Jets, Blazars and the EBL in the GLAST-EXIST Era
Jonathan E. Grindlay, the EXIST Team

TL;DR
This paper discusses how the combined capabilities of the GLAST and EXIST missions can advance understanding of blazar spectra, jet physics, and the extragalactic background light through simultaneous multi-wavelength observations.
Contribution
It proposes utilizing the synergy between GLAST and EXIST to measure blazar spectra and variability, enabling new insights into jet physics and the cosmic diffuse background.
Findings
Simultaneous X-ray and gamma-ray observations constrain blazar spectra.
High-energy spectral breaks help measure the extragalactic background light.

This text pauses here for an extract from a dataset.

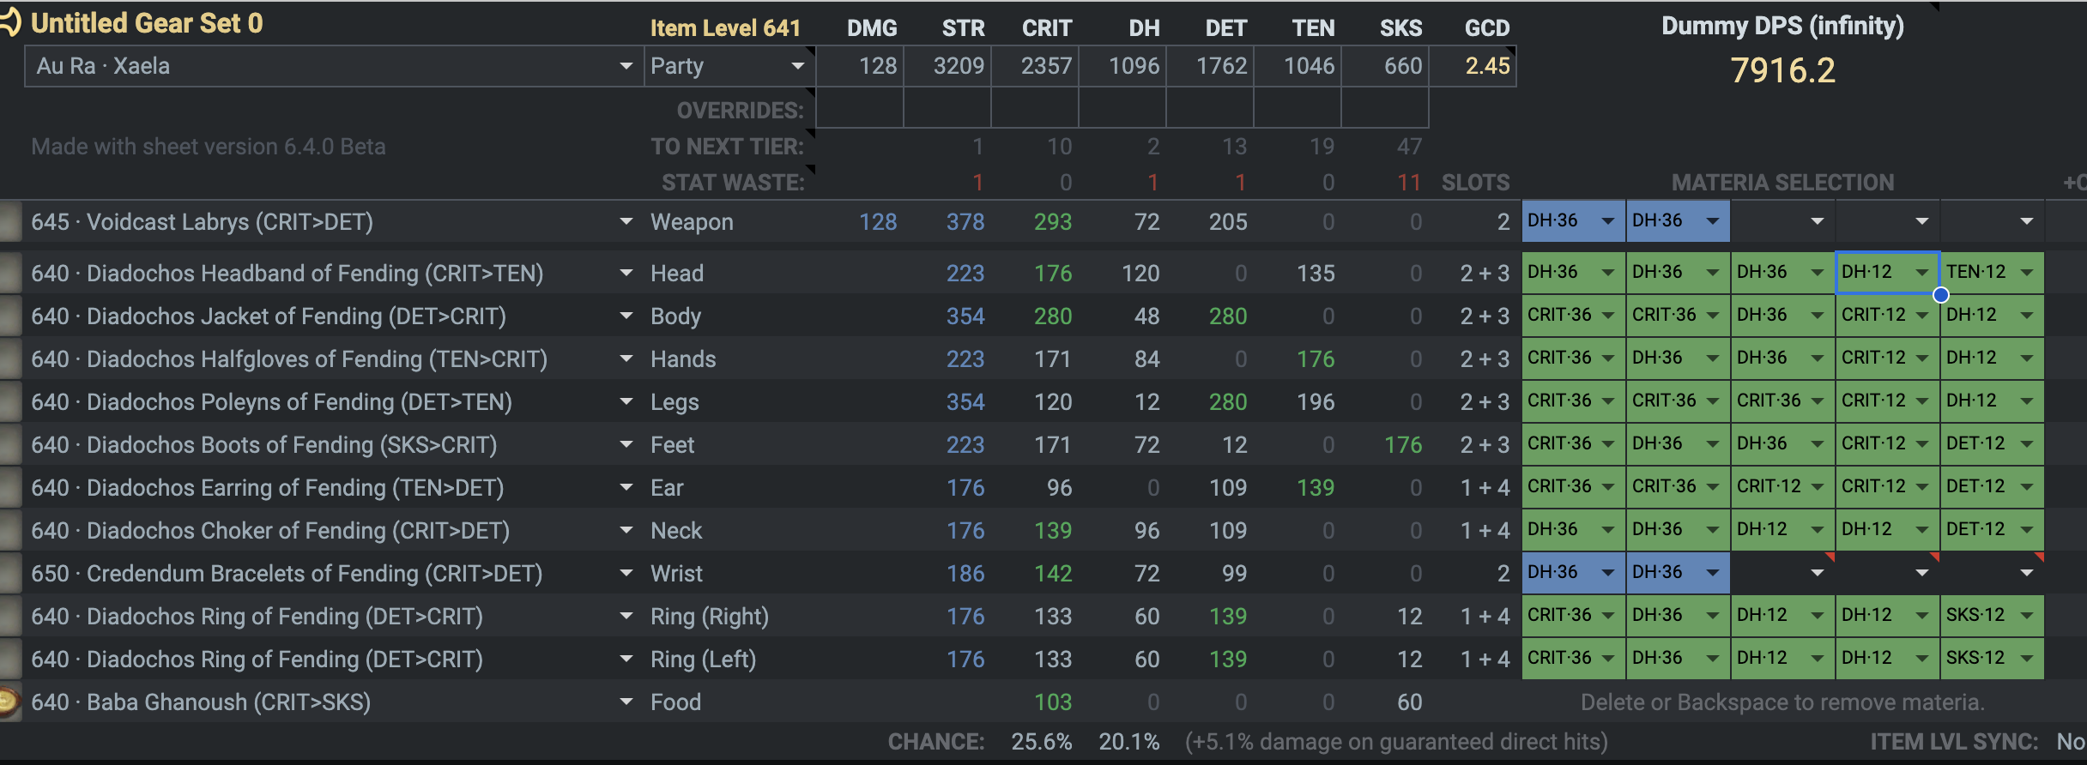
Task: Open the Party bonus dropdown
Action: [x=797, y=66]
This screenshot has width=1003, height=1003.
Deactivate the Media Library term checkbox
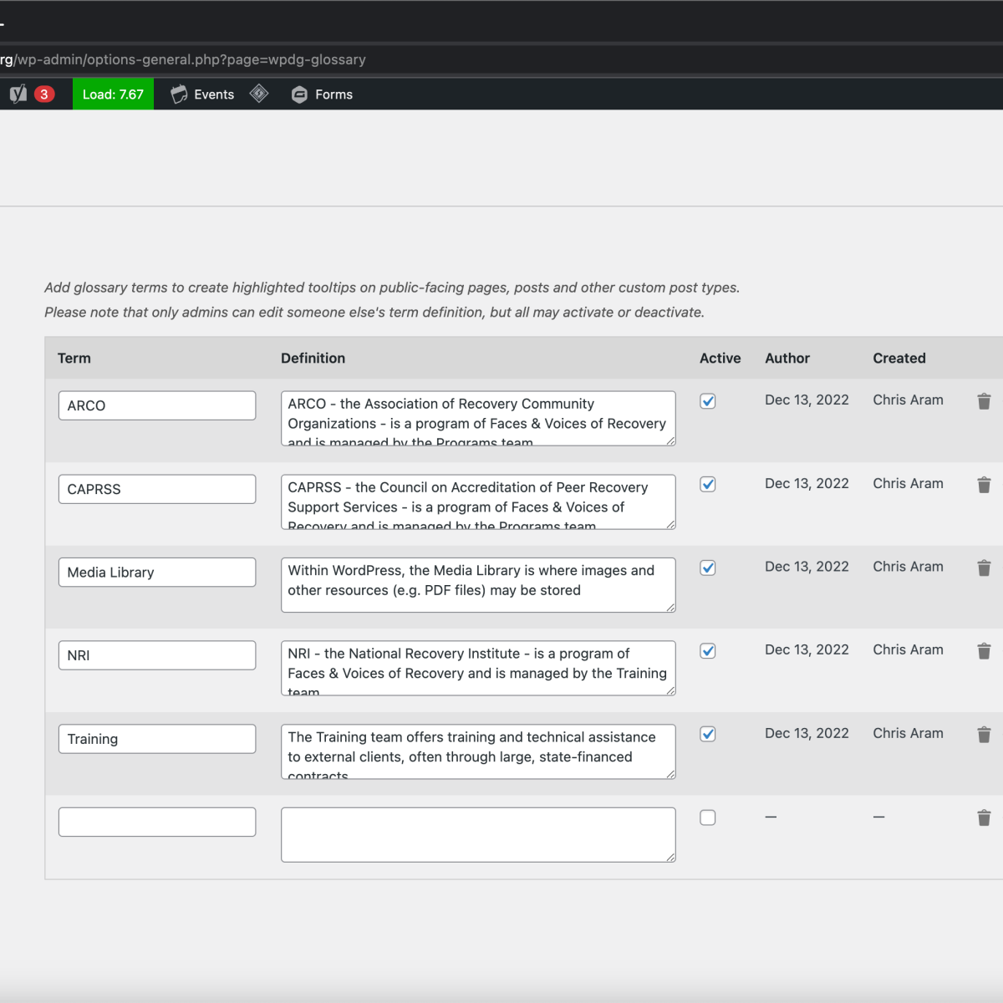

The combined data improve understanding of jet physics and gamma-ray backgrounds.
Abstract
The synergy of GLAST and the proposed EXIST mission as the Black Hole Finder Probe in the Beyond Einstein Program is remarkable. With its full-sky per orbit hard X-ray imaging (3-600 keV) and "nuFnu" sensitivity comparable to GLAST, EXIST could measure variability and spectra of Blazars in the hard X-ray synchrotron component simultaneous with GLAST (~10-100GeV) measures of the inverse Compton component, thereby uniquely constraining intrinsic source spectra and allowing measured high energy spectral breaks to measure the cosmic diffuse extra-galactic background light (EBL) by determining the intervening diffuse IR photon field required to yield the observed break from photon-photon absorption. Such studies also constrain the physics of jets (and parameters and indeed the validity of SSC models) and the origin of the >100 MeV gamma-ray diffuse background likely arising from Blazars and…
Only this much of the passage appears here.